The death of three people on Friday brings the death toll in the three locations to 32.
Tughlaqabad Extension, across the road from Tara Apartments, is an area of narrow lanes lined with five- and six-storey buildings, most of which have commercial premises on the ground floor.
The building was nothing special for the neighborhood, and for similar colonies across the capital, where millions live in settlements like Tughlaqabad Extension — dense, low-cost and built on small plots of land, many of which have their origins in unauthorized colonies that have not been brought up to code. Their streets are lined with buildings packed wall to wall, served by single narrow stairs, and often with enclosed balconies or built over them. Many of these lanes are too narrow for a firefighting vehicle to enter.
The police control room received the PCR call at 2.31 am, Tiwari said. Local crews, four CATS fire engines and ambulances were rushed to the scene, but heavy smoke had already engulfed the building, making the evacuation difficult. “Eight residents trapped inside were recovered and shifted to AIIMS Safdarjung Hospital and Trauma Centre,” he said. According to police, there were between 15 and 20 people inside the building at the time of the incident.
The dead were identified as Sushila Devi (70 years old); her grandson Pankaj Pandey, 28; and her granddaughter, Sonny, 20. Her 18-year-old granddaughter, Mani, and her 50-year-old daughter remain in critical condition.
The number of casualties could have been much higher had it not been for the neighbors who billowed smoke to get people out. Among them was Renu Bhutani, 45, who was awake and watching television when the fire broke out. She and her son, who lives on the next street, reached the burning roof of the building from the balcony of the adjacent two-story building.
With about three floors between the two roofs, they tied two wooden ladders together to bridge the gap and climbed across, while two more secured the ladders from below.
The roof door was locked. “My son had to break it with a rock,” Bhutani said. They punctured the building’s water tanks, doused themselves in the heat and smoke, and entered the fifth floor, where they knocked into an apartment and extracted two girls who were trapped inside.

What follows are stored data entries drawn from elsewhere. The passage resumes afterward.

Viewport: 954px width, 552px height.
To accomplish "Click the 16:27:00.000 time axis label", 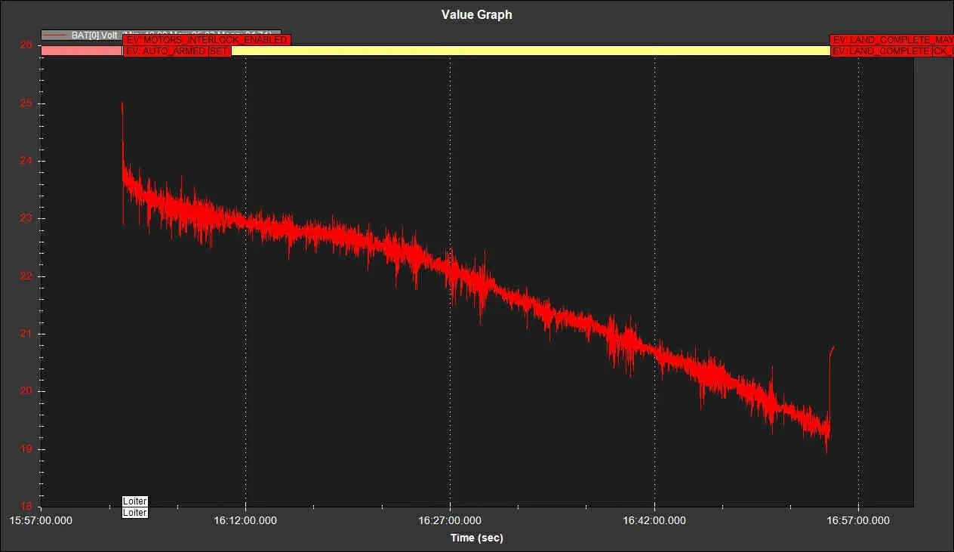I will pos(450,520).
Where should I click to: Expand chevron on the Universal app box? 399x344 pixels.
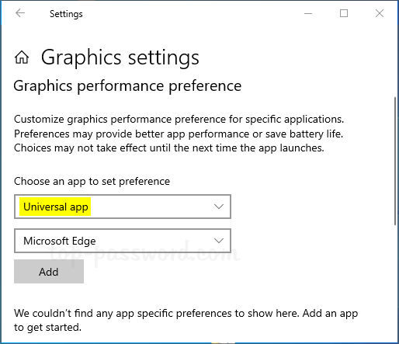[x=219, y=207]

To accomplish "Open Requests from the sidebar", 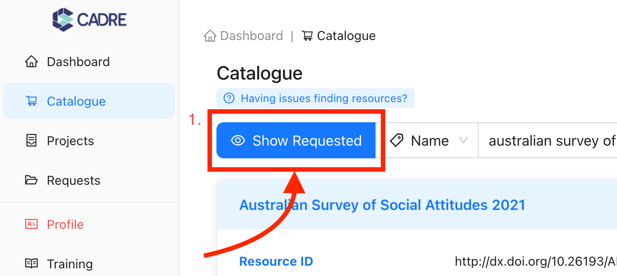I will pos(74,180).
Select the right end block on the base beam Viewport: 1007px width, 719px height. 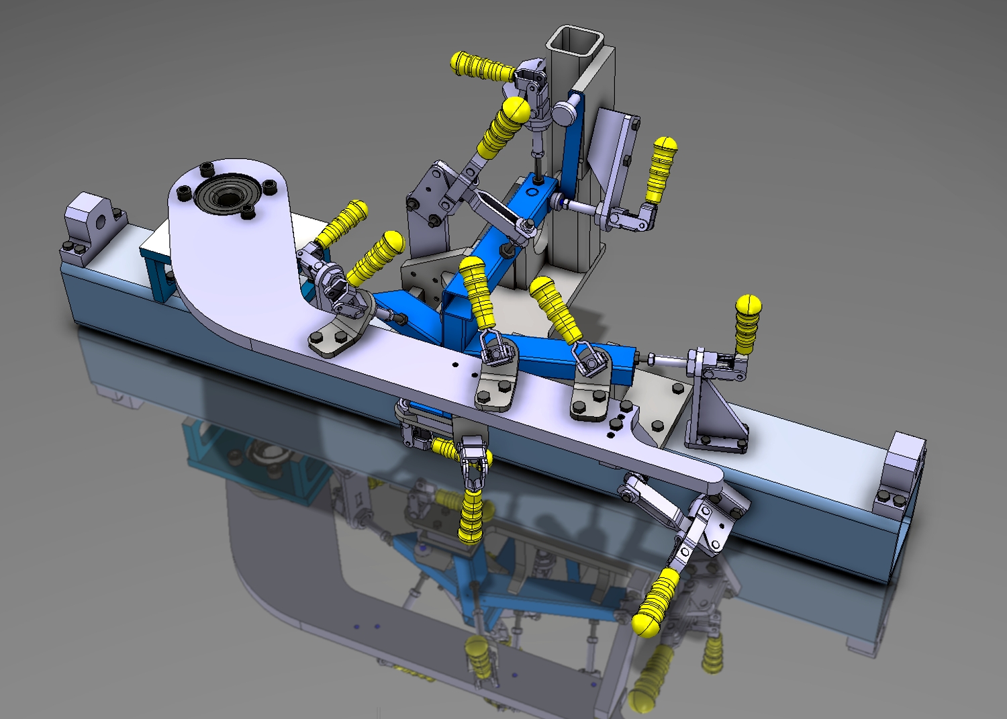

Neighbors said Pankaj and his family were on the fourth floor balcony in front of the building and called for help for about 40 minutes before they collapsed. The police and fire department declined to comment on the duration, only confirming that the family was asking for help.
His uncle Suresh Chand Pandey said Pankaj bought the flat in 2024. “He really wanted to buy the house for his mother and sisters, and he did that,” he said. He took care of them all, by educating them, and saving for their marriage as well.”
Delhi Chief Minister Rekha Gupta posted on To provide timely support and assistance.”